With the enlargement of the prostate there will be some sexual changes, particularly if there is surgery involved. As you may remember, a man will have a normally enlarging prostate for ten to fifteen years, maybe more, before he notices it. The enlargement itself does little to sexual performance with the exception of a seriously pinched urethra that could reduce the amount and force of an ejaculation. When it comes to needed surgery for BPH, the question of sex becomes more important.
First, there should be no sexual intercourse for six weeks after a normal TURP surgery. This is to allow time for the “canal” dug through the enlarged prostate tissue to heal.

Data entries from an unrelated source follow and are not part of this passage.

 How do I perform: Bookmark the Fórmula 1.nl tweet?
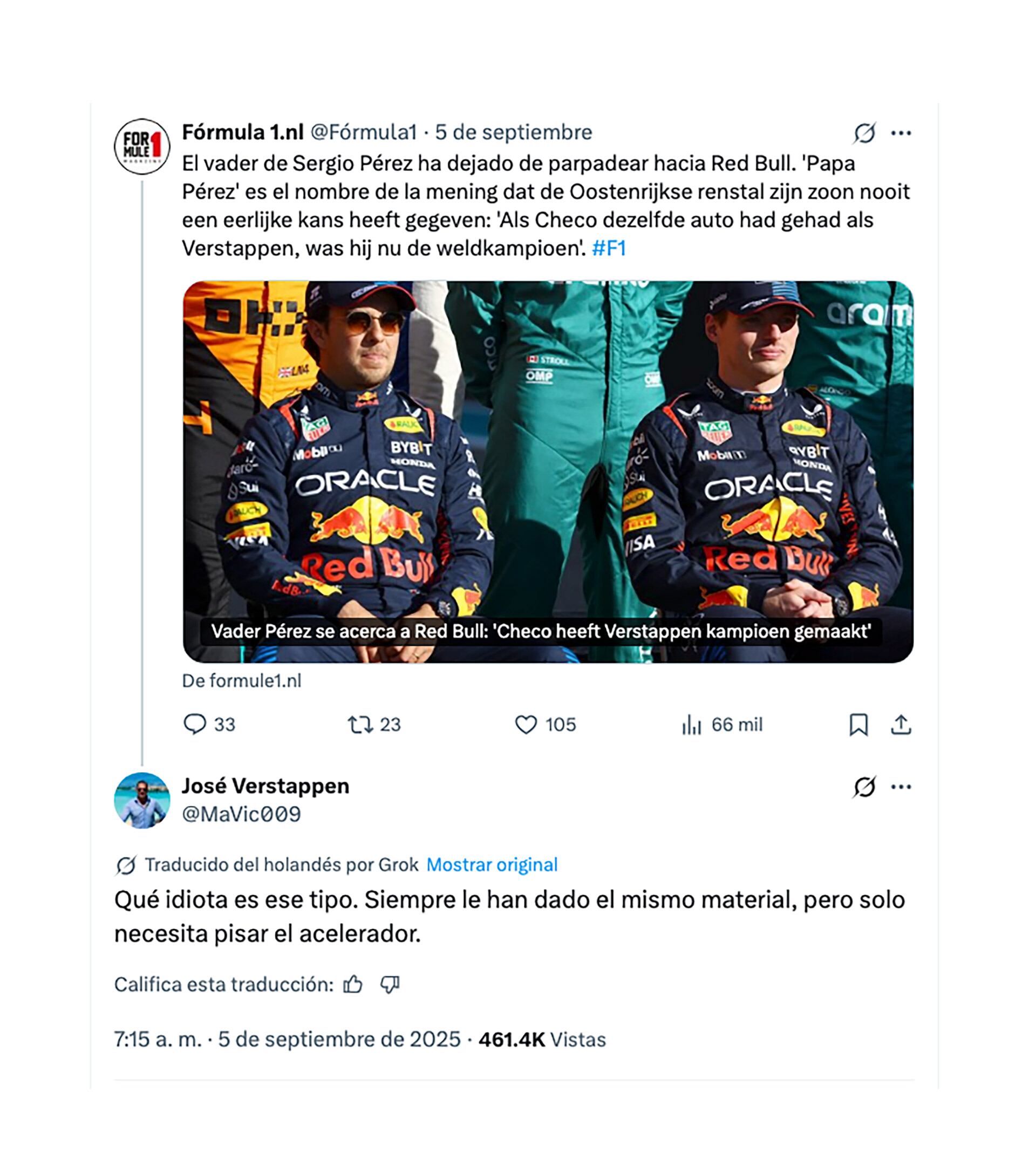click(x=858, y=726)
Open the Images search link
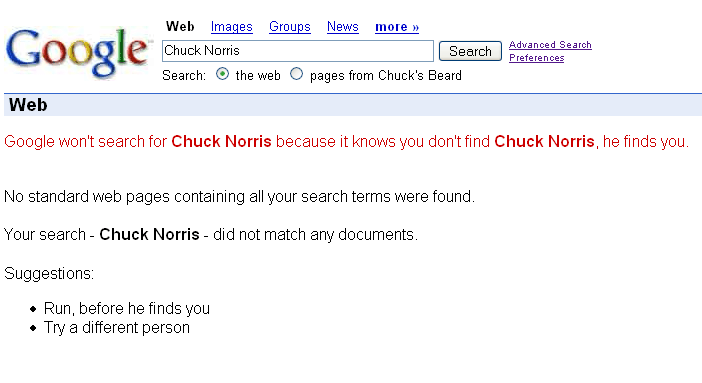 pyautogui.click(x=231, y=27)

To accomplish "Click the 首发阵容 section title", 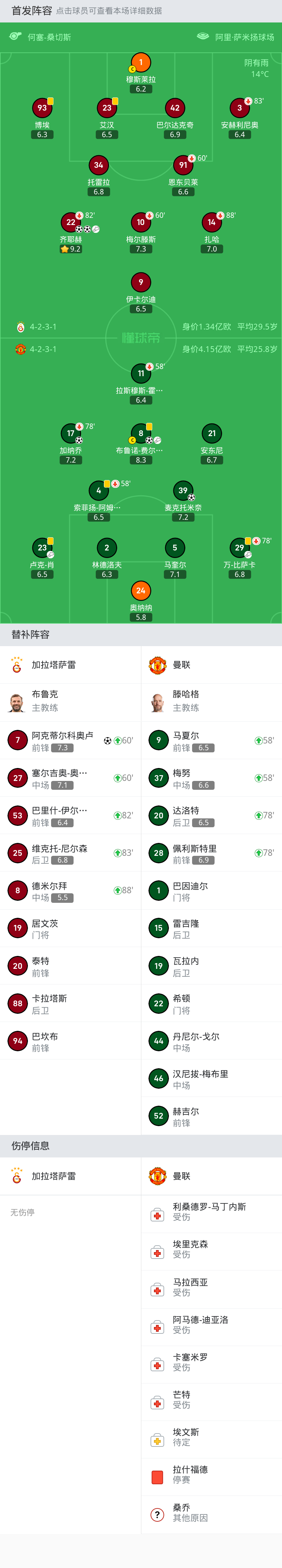I will click(32, 10).
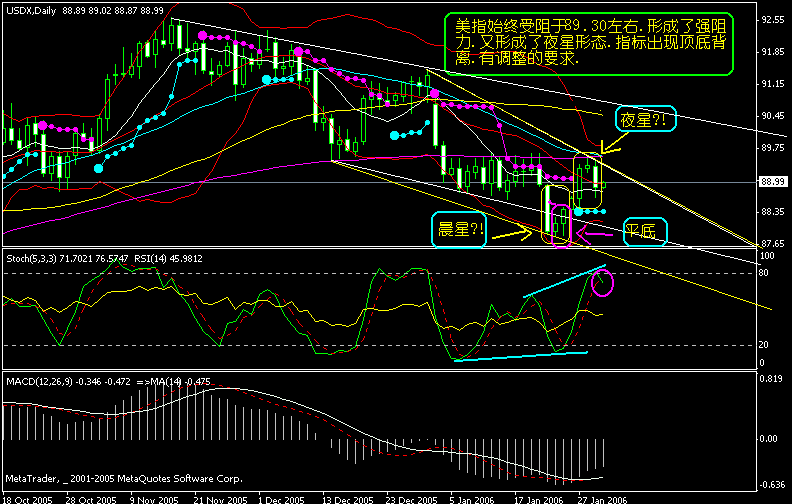Image resolution: width=792 pixels, height=504 pixels.
Task: Click the magenta arrow beside the 平底 label
Action: click(x=597, y=235)
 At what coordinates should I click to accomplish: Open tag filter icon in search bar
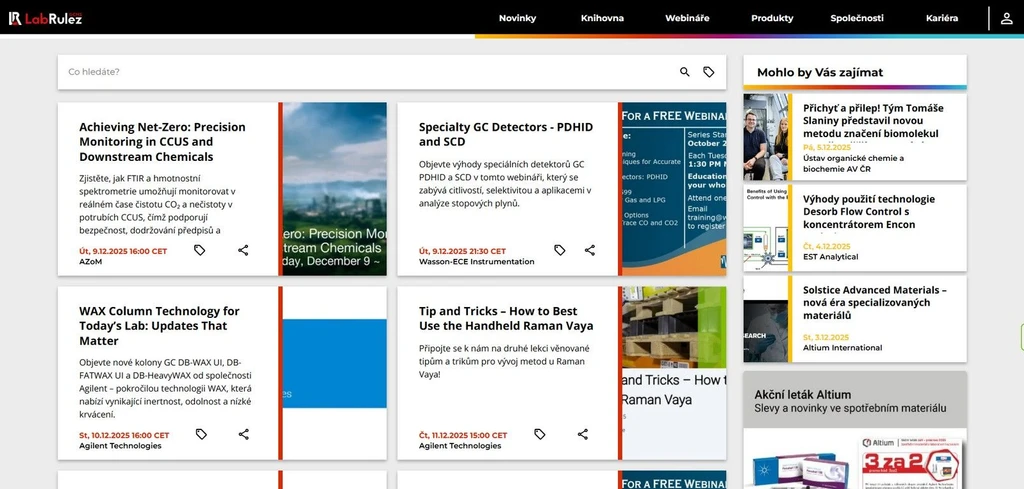pos(709,72)
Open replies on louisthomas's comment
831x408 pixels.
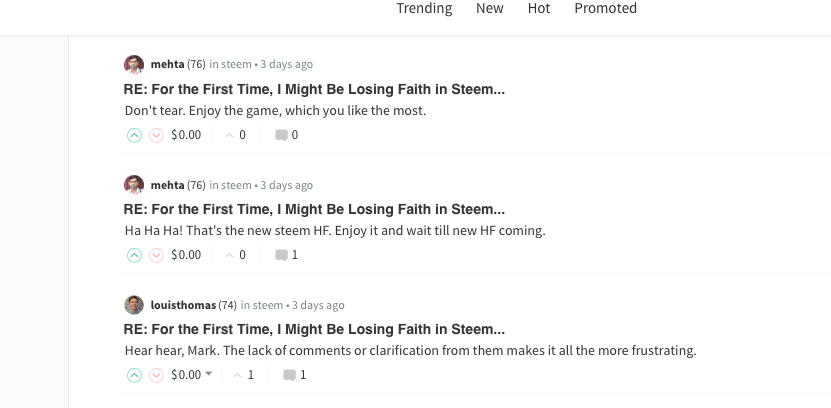(295, 375)
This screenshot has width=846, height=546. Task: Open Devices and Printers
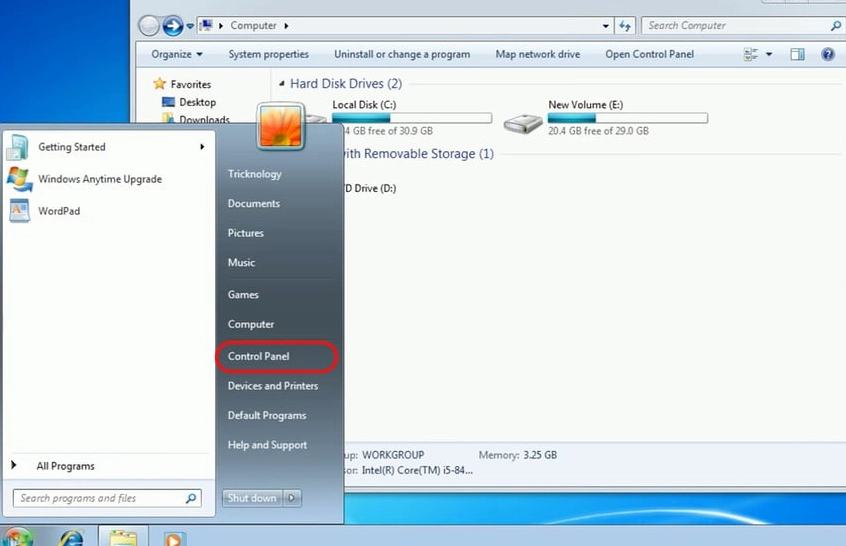(272, 386)
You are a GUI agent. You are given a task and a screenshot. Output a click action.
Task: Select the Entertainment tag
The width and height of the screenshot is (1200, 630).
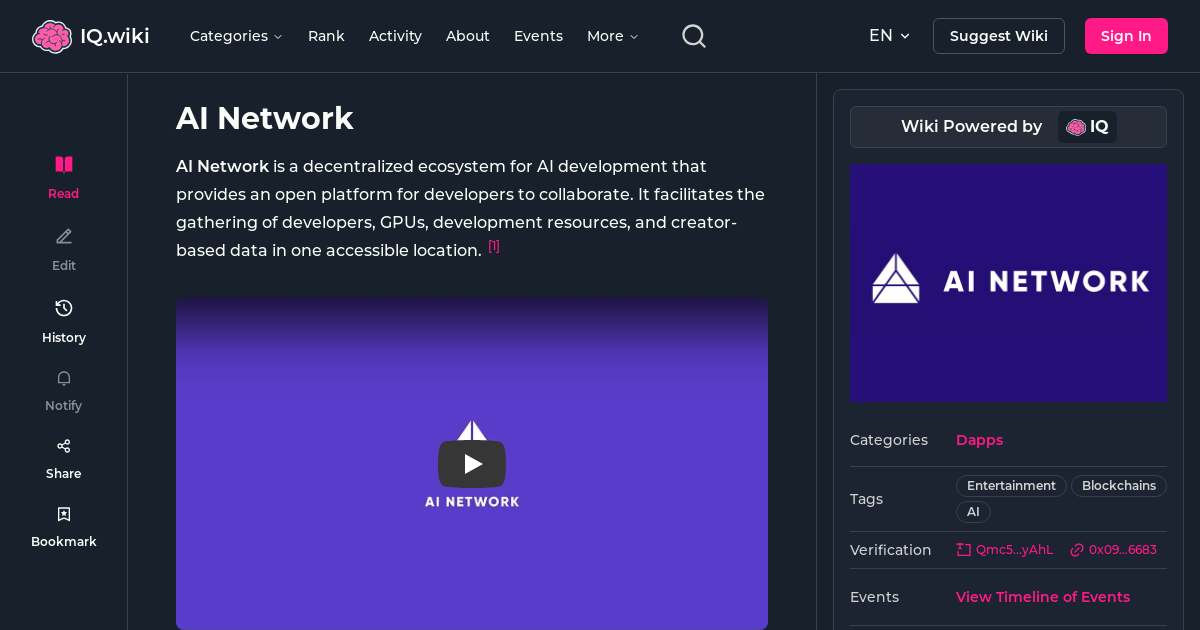[x=1011, y=485]
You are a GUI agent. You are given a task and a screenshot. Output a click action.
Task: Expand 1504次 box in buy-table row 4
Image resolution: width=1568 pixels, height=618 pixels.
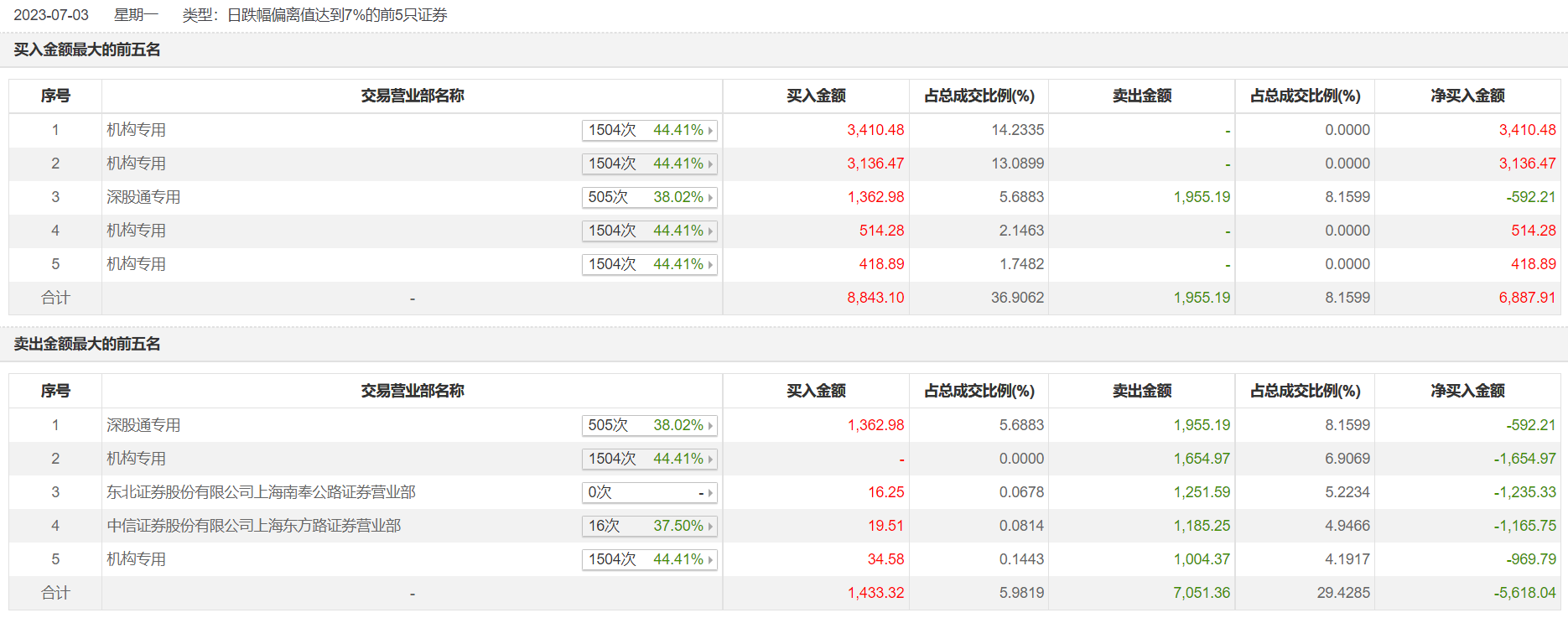tap(649, 231)
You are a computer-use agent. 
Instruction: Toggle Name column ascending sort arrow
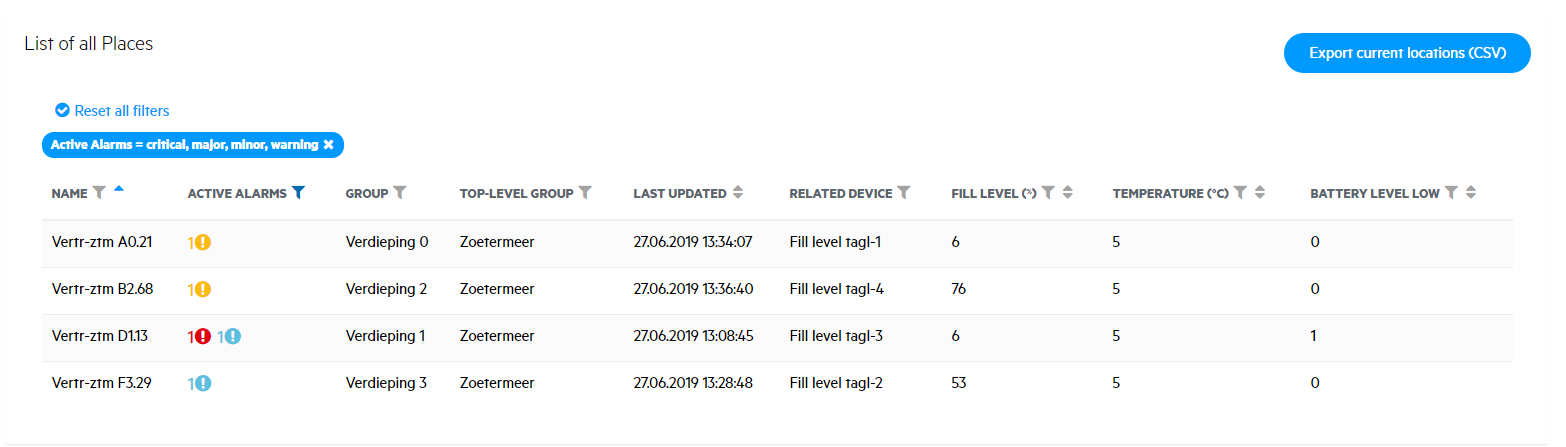119,189
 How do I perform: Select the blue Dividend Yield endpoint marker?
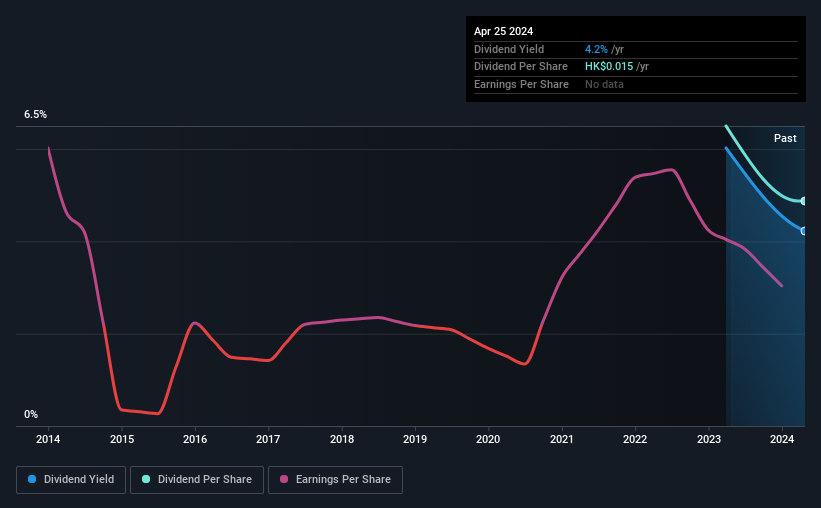[x=804, y=231]
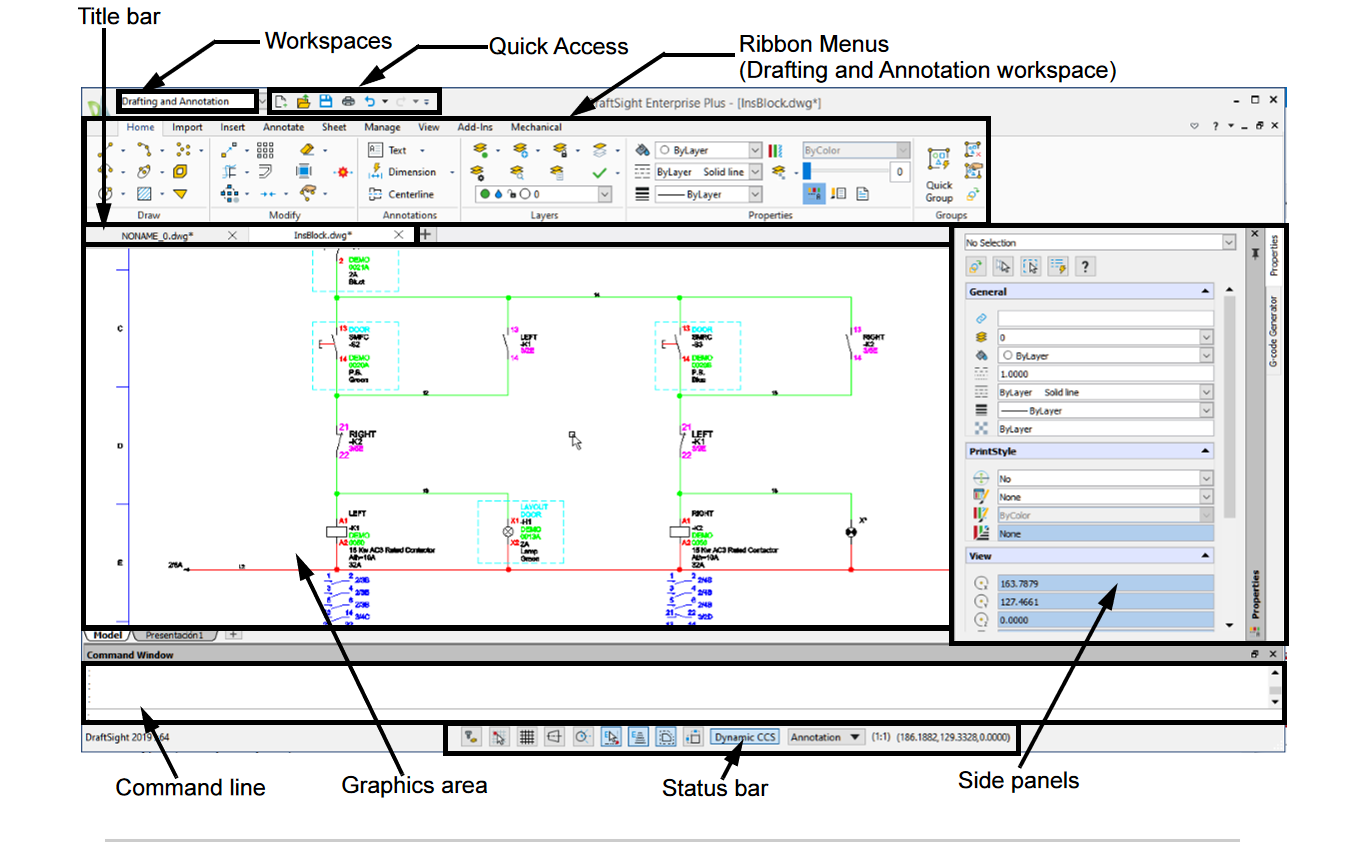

On a standard TU RP operation to remove enlarged prostate tissue, about six percent of all men operated on will become impotent. That means they will not be able to have a normal erection. There are bundles of nerves on each side of the prostate, and some of these control the impulses and nerve responses that combine to produce an erection. If these nerve bundles are damaged in any way, impotence can follow. Remember, this six percent figure may not be totally accurate. The figure is based on subjective information supplied by the patient. It wouldn’t be unusual for a man 68 or 70 or older to claim that he could have an erection before the operation, when in reality he had lost that ability due to natural aging or some other problem. It is a factor to consider. The other change in a man who has had a TURP operation is that the bladder neck may have been damaged or removed during the TURP. The bladder neck is like a “valve” that automatically closes when a man is ejaculating. It prevents the fluids from going upward into the bladder. The urethra muscles then force the fluid out the end of the penis. After a TURP operation, the bladder neck may no longer be there or it may be enlarged to such an extent that the fluids of the ejaculation take the path of least resistance, and flow upward a half inch or so and empty into the bladder. When this happens the man has exactly the same physical sensations that he had when the ejaculate emptied out the end of his penis. The feeling, the motion, the thrill is the same, only the path the fluid takes is different. This retrograde ejaculation is almost a one hundred percent probability in a TURP or open surgery for BPH. It’s simply a fact of life. However, with men who usually are in the operative stage, their age is often in the early to late sixties or later, and the lack of a penile ejaculation does not present much of a problem. This is especially true if the situation is carefully explained to the patient and his wife before the operation.

CANCER OF THE PROSTATE

Stage A and B cancer of the prostate will usually involve a radical prostatectomy, the complete removal of the prostate. This almost always harms the nerve bundles on both sides of the prostate and results in a man being impotent. However new techniques have now been developed to preserve these nerves. Some urologists say that in so doing, they may leave some cancer cells behind after the operation. At this point the cancer is the main concern, the life of the patient, and not his sexual function. The surgeon will try his best to get all of the cancerous growth. The nerve bundles are not a high priority. For the man who might be in his fifties, and is cured of a stage A cancer of the prostate, there are drugs and devices that can help him achieve an erection for satisfying intercourse. The cancer patient who is treated with radiation, internal or external, can usually continue his sex life without any problems. His sexual ability would be the same before or after the radiation with the exception of the normal radiation caused fatigue problems. When used in certain areas, radiation can also cause impotence. For the cancer patient with stage D cancer of the prostate, which is usually not operable, the man’s sex life would be in direct relation to where the cancer was situated and how it affected his ability to perform. At this point the patient is much more interested in extending his life, and not worried about his sexual function.